Lisa’s husband has since become her full-time carer, giving up his job as an electrician to help with everyday household tasks as well as caring for Lisa’s everyday needs.
“He’s really fantastic, irreplaceable, and his support throughout the years has been just astronomical,” she said.
However, it’s not just Lisa who has been hugely affected by the crisis. Her mother Beryl, who is now 92 and living in a nursing home, has lived with the unbearable guilt ever since.
“I remember once she was in and out of consciousness and really glassy eyes but she’d know I was there,” Lisa recalled. “She’d have her eyes closed but then she’d open her eyes and say, ‘I’m so sorry, I’m so sorry’. I wouldn’t connect the dots and say, ‘What is it, what have you done’? And she’d say, ‘For taking those tablets’.”
Lisa has now set up a lobby group, Thalidomide Group Australia, to campaign for justice all these years later. The survivors are pleading with the Australian government for an official apology, a one-off compensation payment of up to $500,000 for each survivor, plus access to government-funded medical services to help them with their ongoing health issues and prematurely ageing bodies.
She has worked tirelessly over the last few years, sending numerous letters to politicians, until finally West Australian senator Jordon Steele-John heard her plea and got behind her campaign. He managed to start a Senate inquiry, giving survivors the chance to share their stories and be heard.
“I think what we’re asking for is parity to what other countries have already done,” she added.
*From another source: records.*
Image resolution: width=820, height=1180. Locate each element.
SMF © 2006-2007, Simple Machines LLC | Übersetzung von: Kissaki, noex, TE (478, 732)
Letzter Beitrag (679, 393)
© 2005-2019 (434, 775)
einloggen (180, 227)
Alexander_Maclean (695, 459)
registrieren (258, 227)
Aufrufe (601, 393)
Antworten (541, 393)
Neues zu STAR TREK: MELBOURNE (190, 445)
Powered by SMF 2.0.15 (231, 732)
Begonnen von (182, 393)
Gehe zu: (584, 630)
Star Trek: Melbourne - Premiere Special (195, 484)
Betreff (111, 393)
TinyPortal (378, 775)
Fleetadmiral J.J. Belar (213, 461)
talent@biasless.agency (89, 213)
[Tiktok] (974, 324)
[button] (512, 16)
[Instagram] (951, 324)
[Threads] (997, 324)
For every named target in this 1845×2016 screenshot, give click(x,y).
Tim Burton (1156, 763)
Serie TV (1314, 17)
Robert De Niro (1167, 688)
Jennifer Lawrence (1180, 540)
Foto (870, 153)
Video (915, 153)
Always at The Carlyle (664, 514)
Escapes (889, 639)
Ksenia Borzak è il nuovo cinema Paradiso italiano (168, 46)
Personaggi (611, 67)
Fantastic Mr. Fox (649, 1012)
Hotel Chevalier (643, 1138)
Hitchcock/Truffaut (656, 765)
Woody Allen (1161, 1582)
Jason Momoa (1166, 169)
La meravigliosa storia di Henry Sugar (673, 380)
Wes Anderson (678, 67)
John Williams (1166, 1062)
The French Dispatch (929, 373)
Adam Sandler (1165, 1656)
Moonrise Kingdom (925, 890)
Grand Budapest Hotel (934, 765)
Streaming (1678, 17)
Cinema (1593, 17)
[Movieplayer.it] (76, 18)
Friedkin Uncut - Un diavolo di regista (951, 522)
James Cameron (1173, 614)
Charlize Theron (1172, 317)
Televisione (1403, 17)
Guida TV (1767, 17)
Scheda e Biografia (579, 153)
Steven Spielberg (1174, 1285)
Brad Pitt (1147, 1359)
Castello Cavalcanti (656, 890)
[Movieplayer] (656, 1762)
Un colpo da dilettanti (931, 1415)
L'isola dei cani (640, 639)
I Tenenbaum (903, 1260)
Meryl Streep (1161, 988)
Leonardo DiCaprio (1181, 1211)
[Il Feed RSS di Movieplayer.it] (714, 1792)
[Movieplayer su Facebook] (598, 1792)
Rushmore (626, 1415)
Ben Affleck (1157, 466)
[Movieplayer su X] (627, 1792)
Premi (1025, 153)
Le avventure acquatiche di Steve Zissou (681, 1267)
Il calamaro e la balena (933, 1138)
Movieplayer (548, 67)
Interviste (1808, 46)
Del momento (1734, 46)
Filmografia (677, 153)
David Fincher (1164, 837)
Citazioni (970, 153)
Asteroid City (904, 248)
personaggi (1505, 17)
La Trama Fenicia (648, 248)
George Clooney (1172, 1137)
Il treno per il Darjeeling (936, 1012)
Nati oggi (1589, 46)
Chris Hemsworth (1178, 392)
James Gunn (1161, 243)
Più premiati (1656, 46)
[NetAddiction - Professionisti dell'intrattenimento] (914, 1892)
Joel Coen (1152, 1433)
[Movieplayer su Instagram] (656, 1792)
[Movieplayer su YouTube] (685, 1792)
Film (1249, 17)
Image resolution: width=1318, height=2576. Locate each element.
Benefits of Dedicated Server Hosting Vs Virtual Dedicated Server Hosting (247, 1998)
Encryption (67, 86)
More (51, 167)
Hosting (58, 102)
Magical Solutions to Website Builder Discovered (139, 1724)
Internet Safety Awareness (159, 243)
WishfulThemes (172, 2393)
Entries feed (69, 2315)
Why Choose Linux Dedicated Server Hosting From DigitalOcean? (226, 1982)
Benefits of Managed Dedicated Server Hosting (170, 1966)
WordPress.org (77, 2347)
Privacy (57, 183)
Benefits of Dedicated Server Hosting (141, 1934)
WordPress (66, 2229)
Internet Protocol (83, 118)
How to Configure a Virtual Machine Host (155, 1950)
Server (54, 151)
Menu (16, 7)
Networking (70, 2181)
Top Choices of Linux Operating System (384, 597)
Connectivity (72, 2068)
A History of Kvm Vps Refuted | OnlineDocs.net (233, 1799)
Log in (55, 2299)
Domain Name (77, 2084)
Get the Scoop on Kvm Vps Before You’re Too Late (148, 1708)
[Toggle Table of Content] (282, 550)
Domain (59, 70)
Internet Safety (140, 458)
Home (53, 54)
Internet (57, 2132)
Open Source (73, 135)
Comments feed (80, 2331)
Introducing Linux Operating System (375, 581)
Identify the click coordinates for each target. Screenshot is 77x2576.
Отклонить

“It was all done under the government at the time… Thalidomide was allowed in, was allowed to be sold, we have letter after letter after letter showing that the government knew deformed babies were being born but did nothing about it. They were informed in December 1961, and it wasn’t until August of 1962 that Australia even banned the sale. So, I’m one of the products of that – they knew about it at the time and did nothing.”
In a statement to ABC’s Australian Story, which features Lisa’s story on Monday night, a spokesperson for Health Minister Greg Hunt said the government recognises the plight of victims of thalidomide and reiterated that services are available under the National Disability Insurance Scheme. They reportedly added that the then-Commonwealth government was not responsible for a thalidomide recall.
“At the time the Commonwealth government did not have the power to remove medicines from the market, including thalidomide, as this was the responsibility of the states,” the statement read.
“The tragedy of thalidomide was the catalyst for the establishment of stronger regulatory controls over medicines in Australia.”
The Senate inquiry’s final report is now due on March 22.
Lisa appears on ABC’s Australian Story on Monday night at 8pm.